Единственное, в чем признаюсь вам, Евгений Иванович (и доктору отчасти открылся), что мною овладевает порою какая-то мрачность. Я ужасно не люблю этого состояния, тем более что оно совершенно мне несвойственно и набрасывает неприятную тень на все окружающие предметы. До сих пор умел находить во всех положениях жизни — и для себя и для других — веселую мысль; теперь как-то эта способность исчезает. Надеюсь, что здесь временный туман, он должен рассеяться, иначе — тоска.
И вот для пополнения оскудевших запасов легкомыслия собираюсь съездить в Москву, Тулу, Калугу, Петербург — повидать друзей, о многом важном (для нас с вами, Евгений Иванович, очень важном!) расспросить.
Немец, как только мои прожекты изучил — сразу закричал, зарычал, покраснел — тут Наташа вышла из комнаты, и я ему прямо:
— Да не будет со мною ничего — готов об заклад… Эскулап пуще прежнего озлился, и как заверещит: «Будет! будет с вами чего!»
Я: Да выживу!
Он: Помрете!
Я: Бьюсь на сто рублей, что зиму протяну.
Он (совсем забылся): Ставлю тысячу рублей, что месяца два осталось…
И тут — испугался.
Пришлось утешать его, воды предложить.
— За что же, спрашиваю, за какое преступление столь малый срок даете? Он махнул рукой, пробормотал что-то, всплакнул — и Наташе, на крики как раз вернувшейся, вдруг объявляет: «Ехать можно, только чаще отдыхать и микстуру заглатывать».
— Что ж, — ловлю его у выхода, — починить хворобу не умеете?
Молчит, обнял меня и уехал. Славный такой немец. Тут я и присел подумать. Сперва по нашему каторжному правилу вспомнил: чем хуже, тем ведь лучше. Потом поискал здесь, как во всем, смешную сторону. И нашел:
Как Устюшкина мать
Собиралась помирать,
Помереть не померла —
Только время провела…
Наконец, вспомнил про эту тетрадку и про Вас, мой друг. Врет доктор или не врет, а ведь и вправду дело, видно, тю-тю, и пора собираться:
С богом, в дальнюю дорогу!
Путь найдешь ты, слава богу.
Светит месяц; ночь ясна;
Чарка выпита до дна.
Помните — откуда эти стихи? Из моих любимых.
Тетрадища же эта будто нарочно подвернулась мне для такого случая. И ведь ни строки в нее не занес, покуда был молод, пока скакал в Кишинев, в Москву, потом на декабрь 25-го, а после засунул ее в тот самый портфель, о котором вы хорошо знаете. Совсем про нее забыл. И сколько раз те бумаги могли пропасть или подвергнуться аутодафе из страха: все же портфель государственного преступника, — но, как видно, не судьба!

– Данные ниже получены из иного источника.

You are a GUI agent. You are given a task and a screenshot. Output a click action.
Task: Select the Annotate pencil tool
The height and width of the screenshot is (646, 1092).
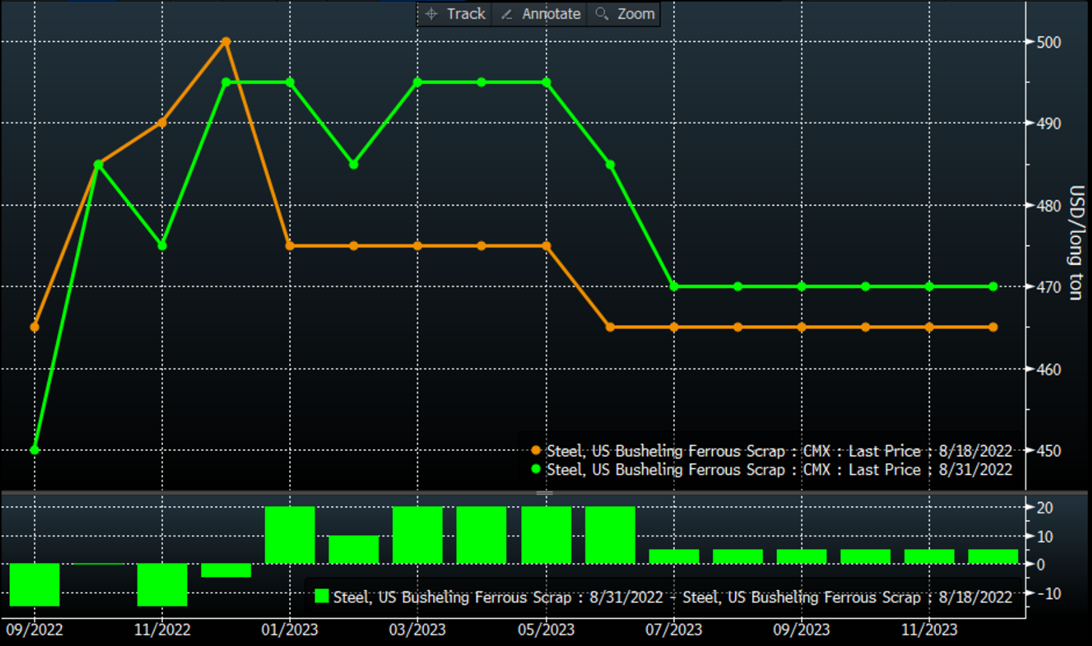[540, 14]
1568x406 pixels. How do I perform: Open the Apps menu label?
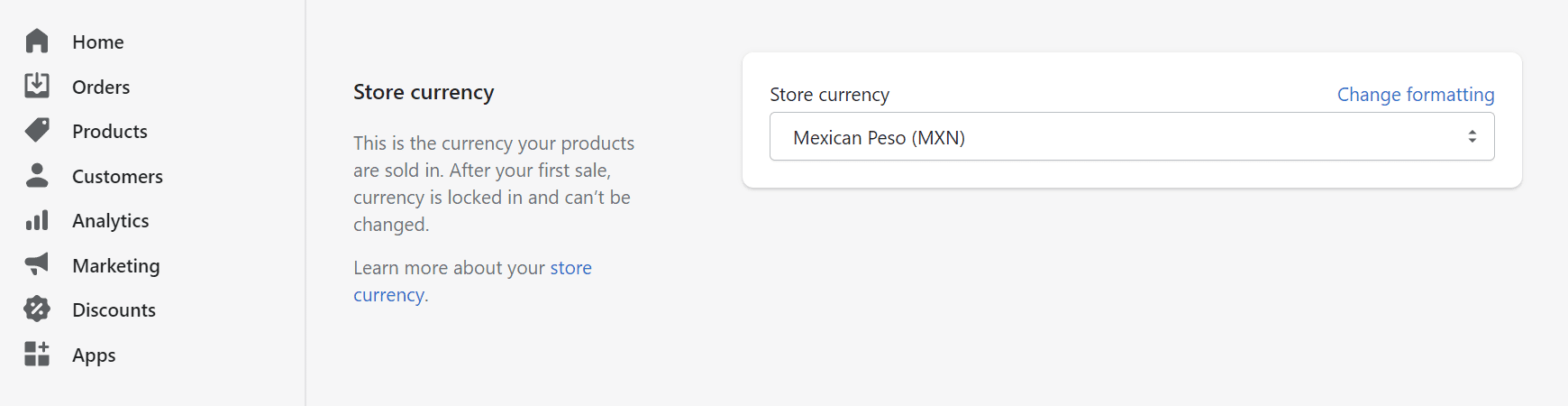[94, 355]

Горчаков, Егор Антонович, брат Миша, князь Вяземский передавали один другому, никто не спалил, ничего не выкинул. Пожалуй, самая трудная глава в истории этой тетрадки — это когда наш министр не мог (или не очень хотел) найти у себя на антресолях 30-летней давности портфельчик!
Вот иди объясни какому-нибудь французскому или немецкому профессору, что опасные бумаги в России пропадают чаще не от страха или осторожности, но просто от лени и рассеянности. Ведь не поверит!
Князь Петр Андреевич Вяземский был, правда, не министром, но товарищем министра народного просвещения — и в этой должности как бы раздваивался: с одной стороны, почтенный поэт, друг Пушкина, большой либерал в молодые годы, но после — человек правительственный, придворный, консервативный: порою самолично запрещал печатать те сочинения Пушкина и других, которые сам же когда-то тайно распространял! При всем при том потаенный портфель Пущина князь благородно сохранял много лет, хотя к декабристам относился сдержанно, а с годами — все холоднее. Помню его недобрую шуточку о возвратившихся «государственных преступниках», в том числе и об Иване Ивановиче: «У этих людей на календаре всегда 14-е декабря, и никогда не наступит 15-е». Е. Я.